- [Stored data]
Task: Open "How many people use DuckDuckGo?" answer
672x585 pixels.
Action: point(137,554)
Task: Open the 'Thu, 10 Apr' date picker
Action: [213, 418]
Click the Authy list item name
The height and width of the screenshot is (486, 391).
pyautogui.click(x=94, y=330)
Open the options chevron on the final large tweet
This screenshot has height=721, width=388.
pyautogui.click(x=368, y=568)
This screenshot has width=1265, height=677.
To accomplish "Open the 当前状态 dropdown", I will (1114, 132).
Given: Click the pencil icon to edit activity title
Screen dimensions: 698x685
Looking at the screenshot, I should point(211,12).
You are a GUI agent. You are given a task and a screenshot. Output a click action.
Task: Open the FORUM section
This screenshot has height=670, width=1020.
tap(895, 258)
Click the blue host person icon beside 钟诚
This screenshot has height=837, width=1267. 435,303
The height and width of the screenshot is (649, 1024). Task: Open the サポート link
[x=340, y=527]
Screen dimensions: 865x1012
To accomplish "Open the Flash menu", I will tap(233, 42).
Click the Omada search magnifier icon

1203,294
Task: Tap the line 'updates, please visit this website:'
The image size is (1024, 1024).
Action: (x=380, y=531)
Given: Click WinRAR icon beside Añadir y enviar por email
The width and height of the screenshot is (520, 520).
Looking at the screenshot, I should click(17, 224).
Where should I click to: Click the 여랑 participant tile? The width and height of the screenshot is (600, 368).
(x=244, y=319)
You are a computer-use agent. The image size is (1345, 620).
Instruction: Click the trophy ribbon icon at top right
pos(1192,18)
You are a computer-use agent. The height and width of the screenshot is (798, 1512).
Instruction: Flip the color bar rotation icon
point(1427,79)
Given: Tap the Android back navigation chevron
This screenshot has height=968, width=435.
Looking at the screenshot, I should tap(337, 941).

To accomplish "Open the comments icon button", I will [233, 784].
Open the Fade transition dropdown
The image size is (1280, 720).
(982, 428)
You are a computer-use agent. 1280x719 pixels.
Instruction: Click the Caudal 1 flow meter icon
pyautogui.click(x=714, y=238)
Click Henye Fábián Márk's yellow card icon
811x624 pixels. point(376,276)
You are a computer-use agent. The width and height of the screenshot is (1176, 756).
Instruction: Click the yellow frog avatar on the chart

- [Exercise description] Work through the records above and count the lines that hold the string "agent". Please give only that figure.

- [Exercise result] 5